[SUPPLIED RECORDS]:
● ● ● ● ● ● ●

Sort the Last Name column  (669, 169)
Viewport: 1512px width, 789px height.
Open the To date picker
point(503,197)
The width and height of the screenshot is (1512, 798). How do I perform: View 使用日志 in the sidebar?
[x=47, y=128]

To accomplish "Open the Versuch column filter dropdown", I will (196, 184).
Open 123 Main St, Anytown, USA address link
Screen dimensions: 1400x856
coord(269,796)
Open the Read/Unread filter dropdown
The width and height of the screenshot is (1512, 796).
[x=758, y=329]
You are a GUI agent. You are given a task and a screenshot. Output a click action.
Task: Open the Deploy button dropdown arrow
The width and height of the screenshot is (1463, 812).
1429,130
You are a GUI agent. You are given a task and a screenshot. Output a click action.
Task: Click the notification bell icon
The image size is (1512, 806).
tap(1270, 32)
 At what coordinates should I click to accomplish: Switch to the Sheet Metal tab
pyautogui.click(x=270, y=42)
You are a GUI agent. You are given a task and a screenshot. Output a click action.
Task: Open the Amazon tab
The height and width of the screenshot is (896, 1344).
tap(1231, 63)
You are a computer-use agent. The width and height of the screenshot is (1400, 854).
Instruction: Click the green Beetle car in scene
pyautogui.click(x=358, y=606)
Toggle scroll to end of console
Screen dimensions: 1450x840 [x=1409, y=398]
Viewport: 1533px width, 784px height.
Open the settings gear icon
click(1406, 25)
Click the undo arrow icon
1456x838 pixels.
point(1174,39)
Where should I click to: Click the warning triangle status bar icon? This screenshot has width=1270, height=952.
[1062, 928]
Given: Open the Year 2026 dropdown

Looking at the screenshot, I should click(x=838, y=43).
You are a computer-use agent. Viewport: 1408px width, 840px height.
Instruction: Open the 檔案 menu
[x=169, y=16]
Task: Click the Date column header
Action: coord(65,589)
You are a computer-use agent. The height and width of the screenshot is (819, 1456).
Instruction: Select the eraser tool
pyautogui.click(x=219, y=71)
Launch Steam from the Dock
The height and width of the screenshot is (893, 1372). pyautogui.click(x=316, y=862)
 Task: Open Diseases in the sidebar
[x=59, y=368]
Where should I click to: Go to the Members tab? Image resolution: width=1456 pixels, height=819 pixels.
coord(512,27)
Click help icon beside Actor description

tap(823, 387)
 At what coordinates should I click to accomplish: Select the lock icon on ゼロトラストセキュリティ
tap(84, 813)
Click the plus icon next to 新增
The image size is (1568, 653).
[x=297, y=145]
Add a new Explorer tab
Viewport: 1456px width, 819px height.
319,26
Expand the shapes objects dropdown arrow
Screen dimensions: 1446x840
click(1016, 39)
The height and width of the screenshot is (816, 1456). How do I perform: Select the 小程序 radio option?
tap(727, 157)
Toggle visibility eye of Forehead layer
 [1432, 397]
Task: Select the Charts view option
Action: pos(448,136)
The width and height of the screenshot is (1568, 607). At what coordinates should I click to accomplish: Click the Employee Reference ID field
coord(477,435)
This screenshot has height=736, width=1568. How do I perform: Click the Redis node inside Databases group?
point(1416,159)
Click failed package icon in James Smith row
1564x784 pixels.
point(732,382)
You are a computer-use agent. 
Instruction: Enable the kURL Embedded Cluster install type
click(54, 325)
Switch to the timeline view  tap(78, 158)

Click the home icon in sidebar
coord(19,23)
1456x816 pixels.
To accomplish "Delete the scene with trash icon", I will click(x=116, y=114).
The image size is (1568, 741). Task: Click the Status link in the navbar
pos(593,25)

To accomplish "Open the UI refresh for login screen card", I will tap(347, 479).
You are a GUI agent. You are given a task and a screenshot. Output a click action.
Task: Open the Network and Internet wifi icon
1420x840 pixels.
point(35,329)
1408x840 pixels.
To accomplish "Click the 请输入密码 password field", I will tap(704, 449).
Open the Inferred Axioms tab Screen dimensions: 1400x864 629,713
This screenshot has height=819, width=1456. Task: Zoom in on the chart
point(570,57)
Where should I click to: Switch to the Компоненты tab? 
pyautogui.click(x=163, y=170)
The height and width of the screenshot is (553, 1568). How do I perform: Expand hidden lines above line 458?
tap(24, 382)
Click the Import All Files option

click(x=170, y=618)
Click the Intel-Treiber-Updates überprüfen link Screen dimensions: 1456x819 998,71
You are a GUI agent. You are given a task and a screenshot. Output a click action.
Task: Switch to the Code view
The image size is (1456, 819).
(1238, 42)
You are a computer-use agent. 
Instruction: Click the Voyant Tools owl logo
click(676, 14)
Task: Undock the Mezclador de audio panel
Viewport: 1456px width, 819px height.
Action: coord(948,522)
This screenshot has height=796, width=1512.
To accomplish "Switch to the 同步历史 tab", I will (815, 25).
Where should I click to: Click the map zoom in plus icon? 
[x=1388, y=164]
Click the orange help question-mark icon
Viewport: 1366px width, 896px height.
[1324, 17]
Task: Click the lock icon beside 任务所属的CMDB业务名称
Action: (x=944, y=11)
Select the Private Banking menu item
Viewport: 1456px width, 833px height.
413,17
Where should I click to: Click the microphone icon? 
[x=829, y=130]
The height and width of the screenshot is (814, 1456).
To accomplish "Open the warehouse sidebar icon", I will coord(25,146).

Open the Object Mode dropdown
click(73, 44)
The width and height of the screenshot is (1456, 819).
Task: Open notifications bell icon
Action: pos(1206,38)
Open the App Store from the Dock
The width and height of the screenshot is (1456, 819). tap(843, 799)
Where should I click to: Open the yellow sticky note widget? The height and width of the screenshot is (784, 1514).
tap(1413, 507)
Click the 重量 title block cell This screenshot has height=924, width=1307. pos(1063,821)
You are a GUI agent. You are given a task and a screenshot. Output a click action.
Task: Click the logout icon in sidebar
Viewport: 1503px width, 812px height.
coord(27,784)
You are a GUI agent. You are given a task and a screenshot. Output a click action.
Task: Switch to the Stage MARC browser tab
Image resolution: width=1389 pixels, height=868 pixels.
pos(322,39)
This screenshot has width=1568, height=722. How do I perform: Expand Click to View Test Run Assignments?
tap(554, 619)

● ● ● ● ● ● ●

Repeat the records above exactly, leaving none out.

Sort the Last Name column  (669, 169)
Viewport: 1512px width, 789px height.
Open the To date picker
point(503,197)
The width and height of the screenshot is (1512, 798). How do I perform: View 使用日志 in the sidebar?
[x=47, y=128]

To accomplish "Open the Versuch column filter dropdown", I will (196, 184).
Open 123 Main St, Anytown, USA address link
Screen dimensions: 1400x856
coord(269,796)
Open the Read/Unread filter dropdown
The width and height of the screenshot is (1512, 796).
[x=758, y=329]
You are a GUI agent. You are given a task and a screenshot. Output a click action.
Task: Open the Deploy button dropdown arrow
The width and height of the screenshot is (1463, 812).
1429,130
You are a GUI agent. You are given a task and a screenshot. Output a click action.
Task: Click the notification bell icon
The image size is (1512, 806).
tap(1270, 32)
 At what coordinates should I click to accomplish: Switch to the Sheet Metal tab
pyautogui.click(x=270, y=42)
You are a GUI agent. You are given a task and a screenshot. Output a click action.
Task: Open the Amazon tab
The height and width of the screenshot is (896, 1344).
tap(1231, 63)
You are a computer-use agent. The width and height of the screenshot is (1400, 854).
Instruction: Click the green Beetle car in scene
pyautogui.click(x=358, y=606)
Toggle scroll to end of console
Screen dimensions: 1450x840 [x=1409, y=398]
Viewport: 1533px width, 784px height.
Open the settings gear icon
click(1406, 25)
Click the undo arrow icon
1456x838 pixels.
point(1174,39)
Where should I click to: Click the warning triangle status bar icon? This screenshot has width=1270, height=952.
[1062, 928]
Given: Open the Year 2026 dropdown

Looking at the screenshot, I should click(x=838, y=43).
You are a computer-use agent. Viewport: 1408px width, 840px height.
Instruction: Open the 檔案 menu
[x=169, y=16]
Task: Click the Date column header
Action: coord(65,589)
You are a computer-use agent. The height and width of the screenshot is (819, 1456).
Instruction: Select the eraser tool
pyautogui.click(x=219, y=71)
Launch Steam from the Dock
The height and width of the screenshot is (893, 1372). pyautogui.click(x=316, y=862)
 Task: Open Diseases in the sidebar
[x=59, y=368]
Where should I click to: Go to the Members tab? Image resolution: width=1456 pixels, height=819 pixels.
coord(512,27)
Click help icon beside Actor description

tap(823, 387)
 At what coordinates should I click to accomplish: Select the lock icon on ゼロトラストセキュリティ
tap(84, 813)
Click the plus icon next to 新增
The image size is (1568, 653).
[x=297, y=145]
Add a new Explorer tab
Viewport: 1456px width, 819px height.
319,26
Expand the shapes objects dropdown arrow
Screen dimensions: 1446x840
click(1016, 39)
The height and width of the screenshot is (816, 1456). How do I perform: Select the 小程序 radio option?
tap(727, 157)
Toggle visibility eye of Forehead layer
 [1432, 397]
Task: Select the Charts view option
Action: pos(448,136)
The width and height of the screenshot is (1568, 607). At what coordinates should I click to accomplish: Click the Employee Reference ID field
coord(477,435)
This screenshot has height=736, width=1568. How do I perform: Click the Redis node inside Databases group?
point(1416,159)
Click failed package icon in James Smith row
1564x784 pixels.
point(732,382)
You are a computer-use agent. 
Instruction: Enable the kURL Embedded Cluster install type
click(54, 325)
Switch to the timeline view  tap(78, 158)

Click the home icon in sidebar
coord(19,23)
1456x816 pixels.
To accomplish "Delete the scene with trash icon", I will click(x=116, y=114).
The image size is (1568, 741). Task: Click the Status link in the navbar
pos(593,25)

To accomplish "Open the UI refresh for login screen card", I will tap(347, 479).
You are a GUI agent. You are given a task and a screenshot. Output a click action.
Task: Open the Network and Internet wifi icon
1420x840 pixels.
point(35,329)
1408x840 pixels.
To accomplish "Click the 请输入密码 password field", I will tap(704, 449).
Open the Inferred Axioms tab Screen dimensions: 1400x864 629,713
This screenshot has height=819, width=1456. Task: Zoom in on the chart
point(570,57)
Where should I click to: Switch to the Компоненты tab? 
pyautogui.click(x=163, y=170)
The height and width of the screenshot is (553, 1568). How do I perform: Expand hidden lines above line 458?
tap(24, 382)
Click the Import All Files option

click(x=170, y=618)
Click the Intel-Treiber-Updates überprüfen link Screen dimensions: 1456x819 998,71
You are a GUI agent. You are given a task and a screenshot. Output a click action.
Task: Switch to the Code view
The image size is (1456, 819).
(1238, 42)
You are a computer-use agent. 
Instruction: Click the Voyant Tools owl logo
click(676, 14)
Task: Undock the Mezclador de audio panel
Viewport: 1456px width, 819px height.
Action: coord(948,522)
This screenshot has height=796, width=1512.
To accomplish "Switch to the 同步历史 tab", I will (815, 25).
Where should I click to: Click the map zoom in plus icon? 
[x=1388, y=164]
Click the orange help question-mark icon
Viewport: 1366px width, 896px height.
[1324, 17]
Task: Click the lock icon beside 任务所属的CMDB业务名称
Action: (x=944, y=11)
Select the Private Banking menu item
Viewport: 1456px width, 833px height.
413,17
Where should I click to: Click the microphone icon? 
[x=829, y=130]
The height and width of the screenshot is (814, 1456).
To accomplish "Open the warehouse sidebar icon", I will coord(25,146).

Open the Object Mode dropdown
click(73, 44)
The width and height of the screenshot is (1456, 819).
Task: Open notifications bell icon
Action: pos(1206,38)
Open the App Store from the Dock
The width and height of the screenshot is (1456, 819). tap(843, 799)
Where should I click to: Open the yellow sticky note widget? The height and width of the screenshot is (784, 1514).
tap(1413, 507)
Click the 重量 title block cell This screenshot has height=924, width=1307. pos(1063,821)
You are a GUI agent. You are given a task and a screenshot. Output a click action.
Task: Click the logout icon in sidebar
Viewport: 1503px width, 812px height.
coord(27,784)
You are a GUI agent. You are given a task and a screenshot. Output a click action.
Task: Switch to the Stage MARC browser tab
Image resolution: width=1389 pixels, height=868 pixels.
pos(322,39)
This screenshot has width=1568, height=722. How do I perform: Expand Click to View Test Run Assignments?
tap(554, 619)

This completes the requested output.